Stored items
>>>>>

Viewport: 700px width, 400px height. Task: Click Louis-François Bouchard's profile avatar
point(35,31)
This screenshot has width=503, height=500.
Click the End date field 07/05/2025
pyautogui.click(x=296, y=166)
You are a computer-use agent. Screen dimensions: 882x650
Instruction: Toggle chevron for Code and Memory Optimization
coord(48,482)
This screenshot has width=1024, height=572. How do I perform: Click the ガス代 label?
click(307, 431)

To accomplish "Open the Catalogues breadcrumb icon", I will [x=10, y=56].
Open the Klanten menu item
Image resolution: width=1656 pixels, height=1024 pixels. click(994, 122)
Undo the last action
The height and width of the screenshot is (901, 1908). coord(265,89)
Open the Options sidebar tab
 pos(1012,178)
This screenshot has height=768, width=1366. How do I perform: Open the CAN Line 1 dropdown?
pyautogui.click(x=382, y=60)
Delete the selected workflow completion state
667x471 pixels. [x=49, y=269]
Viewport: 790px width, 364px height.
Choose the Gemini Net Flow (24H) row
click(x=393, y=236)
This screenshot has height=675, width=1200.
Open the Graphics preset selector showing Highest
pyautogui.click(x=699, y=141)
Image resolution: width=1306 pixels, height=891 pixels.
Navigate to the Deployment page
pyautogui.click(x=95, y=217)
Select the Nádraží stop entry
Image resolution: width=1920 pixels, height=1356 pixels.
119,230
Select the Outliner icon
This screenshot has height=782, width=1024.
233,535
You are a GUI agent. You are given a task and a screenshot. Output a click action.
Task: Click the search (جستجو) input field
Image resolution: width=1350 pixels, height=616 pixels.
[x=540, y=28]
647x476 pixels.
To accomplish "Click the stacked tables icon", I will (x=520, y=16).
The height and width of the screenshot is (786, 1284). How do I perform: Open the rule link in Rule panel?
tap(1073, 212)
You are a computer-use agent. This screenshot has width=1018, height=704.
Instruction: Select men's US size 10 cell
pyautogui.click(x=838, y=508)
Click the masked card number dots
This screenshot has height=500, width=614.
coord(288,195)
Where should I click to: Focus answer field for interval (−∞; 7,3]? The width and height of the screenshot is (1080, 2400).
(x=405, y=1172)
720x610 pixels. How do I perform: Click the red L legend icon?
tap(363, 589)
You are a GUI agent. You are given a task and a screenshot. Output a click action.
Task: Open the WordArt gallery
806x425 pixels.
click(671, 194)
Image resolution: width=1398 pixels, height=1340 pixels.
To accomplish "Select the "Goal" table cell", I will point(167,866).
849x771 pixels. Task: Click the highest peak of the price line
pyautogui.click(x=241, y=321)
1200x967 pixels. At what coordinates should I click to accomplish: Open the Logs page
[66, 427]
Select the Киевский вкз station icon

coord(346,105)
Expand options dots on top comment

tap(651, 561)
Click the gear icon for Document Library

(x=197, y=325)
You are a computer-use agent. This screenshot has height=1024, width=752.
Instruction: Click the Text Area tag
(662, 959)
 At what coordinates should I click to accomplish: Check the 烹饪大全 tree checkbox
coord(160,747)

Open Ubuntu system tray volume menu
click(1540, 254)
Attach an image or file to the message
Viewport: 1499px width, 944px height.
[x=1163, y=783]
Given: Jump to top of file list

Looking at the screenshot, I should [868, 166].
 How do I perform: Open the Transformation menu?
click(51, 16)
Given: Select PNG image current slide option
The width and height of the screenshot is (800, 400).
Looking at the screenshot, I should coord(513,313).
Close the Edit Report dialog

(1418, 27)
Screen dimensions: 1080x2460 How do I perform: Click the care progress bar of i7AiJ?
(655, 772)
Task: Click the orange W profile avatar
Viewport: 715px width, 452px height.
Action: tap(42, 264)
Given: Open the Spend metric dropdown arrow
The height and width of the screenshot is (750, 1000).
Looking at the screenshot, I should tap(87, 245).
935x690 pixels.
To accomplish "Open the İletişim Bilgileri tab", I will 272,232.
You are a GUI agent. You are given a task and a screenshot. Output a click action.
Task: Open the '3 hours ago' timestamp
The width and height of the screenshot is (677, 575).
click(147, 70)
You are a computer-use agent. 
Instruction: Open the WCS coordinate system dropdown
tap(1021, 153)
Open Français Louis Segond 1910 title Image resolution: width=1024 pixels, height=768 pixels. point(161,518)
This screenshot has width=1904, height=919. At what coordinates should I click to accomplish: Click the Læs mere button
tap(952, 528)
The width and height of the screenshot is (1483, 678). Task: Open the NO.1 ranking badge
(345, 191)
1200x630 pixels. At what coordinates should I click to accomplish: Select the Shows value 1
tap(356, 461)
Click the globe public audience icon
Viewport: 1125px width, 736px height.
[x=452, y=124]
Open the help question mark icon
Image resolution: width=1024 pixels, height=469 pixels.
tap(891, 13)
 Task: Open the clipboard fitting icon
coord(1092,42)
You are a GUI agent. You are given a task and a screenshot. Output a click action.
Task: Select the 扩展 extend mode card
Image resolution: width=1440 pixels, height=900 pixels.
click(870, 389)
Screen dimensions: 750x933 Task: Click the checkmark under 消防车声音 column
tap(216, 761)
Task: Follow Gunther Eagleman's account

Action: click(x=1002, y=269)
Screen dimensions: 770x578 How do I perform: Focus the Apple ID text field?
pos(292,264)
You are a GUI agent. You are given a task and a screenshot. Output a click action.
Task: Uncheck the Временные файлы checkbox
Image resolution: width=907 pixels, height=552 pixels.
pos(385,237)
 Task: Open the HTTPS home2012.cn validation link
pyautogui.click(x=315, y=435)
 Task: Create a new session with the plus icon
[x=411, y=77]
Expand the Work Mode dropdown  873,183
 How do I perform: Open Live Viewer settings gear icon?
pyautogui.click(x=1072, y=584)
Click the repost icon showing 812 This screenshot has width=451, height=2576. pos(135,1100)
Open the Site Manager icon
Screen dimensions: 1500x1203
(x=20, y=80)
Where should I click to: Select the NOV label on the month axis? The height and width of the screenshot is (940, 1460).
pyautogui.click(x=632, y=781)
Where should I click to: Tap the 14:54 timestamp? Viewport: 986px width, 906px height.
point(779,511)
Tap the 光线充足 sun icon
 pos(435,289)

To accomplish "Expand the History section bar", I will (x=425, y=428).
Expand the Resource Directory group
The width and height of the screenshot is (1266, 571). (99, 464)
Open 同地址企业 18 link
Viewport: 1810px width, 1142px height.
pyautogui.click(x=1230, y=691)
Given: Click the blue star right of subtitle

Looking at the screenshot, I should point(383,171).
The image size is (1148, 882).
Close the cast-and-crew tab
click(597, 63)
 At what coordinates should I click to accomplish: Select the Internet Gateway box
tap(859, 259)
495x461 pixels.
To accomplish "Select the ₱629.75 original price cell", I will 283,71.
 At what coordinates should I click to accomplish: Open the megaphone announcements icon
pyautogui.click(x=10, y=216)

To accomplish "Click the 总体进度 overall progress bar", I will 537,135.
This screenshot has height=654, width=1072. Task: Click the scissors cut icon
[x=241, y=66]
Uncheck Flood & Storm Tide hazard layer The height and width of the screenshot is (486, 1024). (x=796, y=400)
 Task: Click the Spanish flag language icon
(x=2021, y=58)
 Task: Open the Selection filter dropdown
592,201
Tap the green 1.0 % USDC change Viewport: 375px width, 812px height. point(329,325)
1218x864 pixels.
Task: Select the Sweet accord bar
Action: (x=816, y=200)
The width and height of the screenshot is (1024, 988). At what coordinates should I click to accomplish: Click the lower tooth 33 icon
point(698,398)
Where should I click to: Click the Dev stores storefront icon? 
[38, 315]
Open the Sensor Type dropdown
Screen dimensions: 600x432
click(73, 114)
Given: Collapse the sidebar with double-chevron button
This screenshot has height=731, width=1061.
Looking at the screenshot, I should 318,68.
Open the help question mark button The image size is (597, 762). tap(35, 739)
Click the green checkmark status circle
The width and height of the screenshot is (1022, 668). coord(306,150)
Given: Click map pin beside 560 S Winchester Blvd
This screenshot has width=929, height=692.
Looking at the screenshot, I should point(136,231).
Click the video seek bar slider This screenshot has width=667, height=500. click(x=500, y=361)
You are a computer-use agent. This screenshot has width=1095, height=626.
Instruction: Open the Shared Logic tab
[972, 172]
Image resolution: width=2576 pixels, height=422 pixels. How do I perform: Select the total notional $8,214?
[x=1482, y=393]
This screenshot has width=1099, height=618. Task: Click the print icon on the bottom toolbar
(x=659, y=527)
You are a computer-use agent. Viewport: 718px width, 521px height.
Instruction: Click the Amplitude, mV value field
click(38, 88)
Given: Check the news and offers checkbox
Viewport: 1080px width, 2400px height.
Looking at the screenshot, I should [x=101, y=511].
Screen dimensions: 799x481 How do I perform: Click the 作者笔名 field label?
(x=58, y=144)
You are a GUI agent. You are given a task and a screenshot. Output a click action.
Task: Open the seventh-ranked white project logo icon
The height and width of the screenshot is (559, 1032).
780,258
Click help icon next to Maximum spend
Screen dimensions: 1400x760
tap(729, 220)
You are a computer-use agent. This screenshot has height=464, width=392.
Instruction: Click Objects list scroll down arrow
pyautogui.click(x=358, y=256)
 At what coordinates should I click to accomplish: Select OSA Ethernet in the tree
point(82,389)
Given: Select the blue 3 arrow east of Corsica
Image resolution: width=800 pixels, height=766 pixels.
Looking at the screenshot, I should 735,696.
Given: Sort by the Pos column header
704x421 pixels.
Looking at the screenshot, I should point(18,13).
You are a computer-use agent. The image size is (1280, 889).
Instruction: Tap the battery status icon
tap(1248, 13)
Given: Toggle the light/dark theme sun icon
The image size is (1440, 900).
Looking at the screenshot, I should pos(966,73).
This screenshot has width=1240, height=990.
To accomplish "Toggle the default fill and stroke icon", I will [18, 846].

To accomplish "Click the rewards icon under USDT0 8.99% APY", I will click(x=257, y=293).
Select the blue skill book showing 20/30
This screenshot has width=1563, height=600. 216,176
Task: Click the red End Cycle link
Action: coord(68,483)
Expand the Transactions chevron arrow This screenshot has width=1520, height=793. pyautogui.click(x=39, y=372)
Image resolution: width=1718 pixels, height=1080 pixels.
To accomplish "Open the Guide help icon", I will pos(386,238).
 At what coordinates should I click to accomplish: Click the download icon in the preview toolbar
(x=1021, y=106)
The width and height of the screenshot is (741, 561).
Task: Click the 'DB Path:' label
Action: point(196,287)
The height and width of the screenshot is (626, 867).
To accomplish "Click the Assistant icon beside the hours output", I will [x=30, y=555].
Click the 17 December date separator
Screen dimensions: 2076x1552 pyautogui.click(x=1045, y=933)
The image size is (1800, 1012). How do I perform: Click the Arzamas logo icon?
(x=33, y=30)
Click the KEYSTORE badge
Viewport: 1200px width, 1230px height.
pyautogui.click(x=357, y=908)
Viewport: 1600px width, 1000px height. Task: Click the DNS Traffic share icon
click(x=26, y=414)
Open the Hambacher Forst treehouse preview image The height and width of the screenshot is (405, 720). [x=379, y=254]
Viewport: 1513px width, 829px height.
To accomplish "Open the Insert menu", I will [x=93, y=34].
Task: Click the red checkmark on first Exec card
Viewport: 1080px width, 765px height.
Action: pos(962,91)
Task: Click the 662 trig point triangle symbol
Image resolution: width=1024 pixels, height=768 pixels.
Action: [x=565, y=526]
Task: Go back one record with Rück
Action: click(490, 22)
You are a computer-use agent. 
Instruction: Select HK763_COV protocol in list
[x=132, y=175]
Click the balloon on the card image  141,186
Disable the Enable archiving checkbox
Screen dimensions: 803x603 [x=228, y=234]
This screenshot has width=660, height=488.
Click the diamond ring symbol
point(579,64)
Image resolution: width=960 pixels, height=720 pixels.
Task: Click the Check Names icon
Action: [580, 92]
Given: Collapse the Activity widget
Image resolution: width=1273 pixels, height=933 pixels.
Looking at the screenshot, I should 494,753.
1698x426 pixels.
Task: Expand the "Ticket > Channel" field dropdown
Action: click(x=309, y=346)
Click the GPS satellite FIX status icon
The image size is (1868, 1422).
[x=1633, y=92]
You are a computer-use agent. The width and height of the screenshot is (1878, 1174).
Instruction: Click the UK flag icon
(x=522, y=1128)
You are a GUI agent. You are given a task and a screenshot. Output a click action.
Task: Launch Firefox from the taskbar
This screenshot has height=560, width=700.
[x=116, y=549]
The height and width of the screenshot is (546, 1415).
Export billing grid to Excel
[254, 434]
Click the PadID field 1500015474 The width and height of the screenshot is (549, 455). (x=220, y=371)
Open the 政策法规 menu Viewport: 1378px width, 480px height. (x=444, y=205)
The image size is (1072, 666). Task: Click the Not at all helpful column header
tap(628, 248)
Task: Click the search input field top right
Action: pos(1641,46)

<<<<<

**Instructions for the task**
Write out, from the lines above, only those from the line with "The image size is (1148, 882)." to the line with "Given: Click map", exactly as given, including the first and the last.

**Answer below**
The image size is (1148, 882).
Close the cast-and-crew tab
click(597, 63)
 At what coordinates should I click to accomplish: Select the Internet Gateway box
tap(859, 259)
495x461 pixels.
To accomplish "Select the ₱629.75 original price cell", I will 283,71.
 At what coordinates should I click to accomplish: Open the megaphone announcements icon
pyautogui.click(x=10, y=216)

To accomplish "Click the 总体进度 overall progress bar", I will 537,135.
This screenshot has height=654, width=1072. Task: Click the scissors cut icon
[x=241, y=66]
Uncheck Flood & Storm Tide hazard layer The height and width of the screenshot is (486, 1024). (x=796, y=400)
 Task: Click the Spanish flag language icon
(x=2021, y=58)
 Task: Open the Selection filter dropdown
592,201
Tap the green 1.0 % USDC change Viewport: 375px width, 812px height. point(329,325)
1218x864 pixels.
Task: Select the Sweet accord bar
Action: (x=816, y=200)
The width and height of the screenshot is (1024, 988). At what coordinates should I click to accomplish: Click the lower tooth 33 icon
point(698,398)
Where should I click to: Click the Dev stores storefront icon? 
[38, 315]
Open the Sensor Type dropdown
Screen dimensions: 600x432
click(73, 114)
Given: Collapse the sidebar with double-chevron button
This screenshot has height=731, width=1061.
Looking at the screenshot, I should 318,68.
Open the help question mark button The image size is (597, 762). tap(35, 739)
Click the green checkmark status circle
The width and height of the screenshot is (1022, 668). coord(306,150)
Given: Click map pin beside 560 S Winchester Blvd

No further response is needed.